Cuando se dio cuenta de que había empezado a amarla, ella estaba ya en la plenitud de los cuarenta, y él iba a cumplir treinta. Se llamaba Sara Noriega, y había tenido un cuarto de hora de celebridad en su juventud, por ganarse un concurso con un libro de versos sobre el amor de los pobres, que nunca fue publicado. Era maestra de Urbanidad e Instrucción Cívica en escuelas oficiales, y vivía de su sueldo en una casa alquilada del abigarrado Pasaje de los Novios, en el antiguo barrio de Gets emaní. Había tenido varios amantes de ocasión, pero ninguno con ilusiones matrimoniales, porque era difícil que un hombre de su medio y de su tiempo desposara a una mujer con quien se hubiera acostado. Tampoco ella volvió a alimentar esa ilusión después de que su primer novio formal, al que amó con la pasión casi demente de que era capaz a los dieciocho años, escapó a su compromiso una semana antes de la fecha prevista para la boda, y la dejó perdida en un limbo de novia burlada. O de soltera usada, como se decía entonces. Sin embargo, aquella primera experiencia, aunque cruel y efímera, no le dejó ninguna amargura, sino la convicción deslumbrante de que con matrimonio o sin él, sin Dios o sin ley, no valía la pena vivir si no era para tener un hombre en la cama. Lo que más le gustaba de ella a Florentino Aríza era que mientras hacía el amor tenía que succionar un chupón de niño para alcanzar la gloria plena. Llegaron a tener una ristra de cuantos tamaños, formas y colores se encontraban en el mercado, y Sara Noriega los colgaba en la cabecera de la cama para encontrarlos a ciegas en sus momentos de extrema urgencia.

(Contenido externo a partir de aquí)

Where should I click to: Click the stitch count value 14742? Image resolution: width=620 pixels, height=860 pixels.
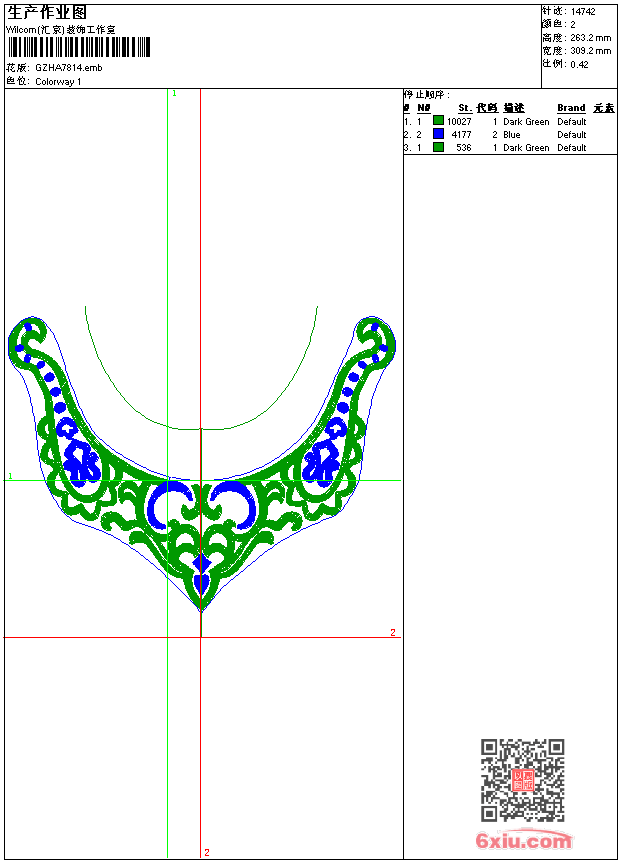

Aunque ella era tan libre como él, y tal vez no se hubiera opuesto a que sus relaciones fueran públicas, Florentino Ariza las planteó desde el principio como una aventura clandestina. Se deslizaba por la puerta de servicio, casi siempre muy tarde en la noche, y escapaba en puntillas poco antes del amanecer. Tanto él como ella sabían que en una casa repartida y populosa como aquella, a fin de cuentas los vecinos debían estar más enterados de lo que fingían. Pero aunque fuera una simple fórmula, Florentino Ariza era así, como lo iba a ser con todas por el resto de su vida. Nunca cometió un error, ni con ella ni con ninguna otra, nunca incurrió en una infidencia. No exageraba: sólo en una ocasión dejó un rastro comprometedor o una evidencia escrita, y habrían podido costarle la vida. En realidad se comportó siempre como si fuera el esposo eterno de Fermina Daza, un esposo infiel pero tenaz, que luchaba sin tregua por liberarse de su servidumbre, pero sin causarle el disgusto de una traición.

Semejante hermetismo no podía prosperar sin equívocos. La propia Tránsito Ariza se murió convencida de que el hijo concebido por amor y criado para el amor estaba inmunizado contra toda forma de amor por su primera adversidad juvenil. Sin embargo, muchas personas menos benévolas que estuvieron muy cerca de él, que conocían su carácter misterioso y su afición por los atuendos místicos y las lociones raras, compartían la sospecha de que no era inmune al amor sino a la mujer. Florentino Ariza lo sabía y nunca hizo nada por desmentirlo. Tampoco le preocupó a Sara Noriega. Al igual que las otras mujeres incontables que él amó, y aun las que lo complacían y se complacían con él sin amarlo, lo aceptó como lo que era en realidad: un hombre de paso.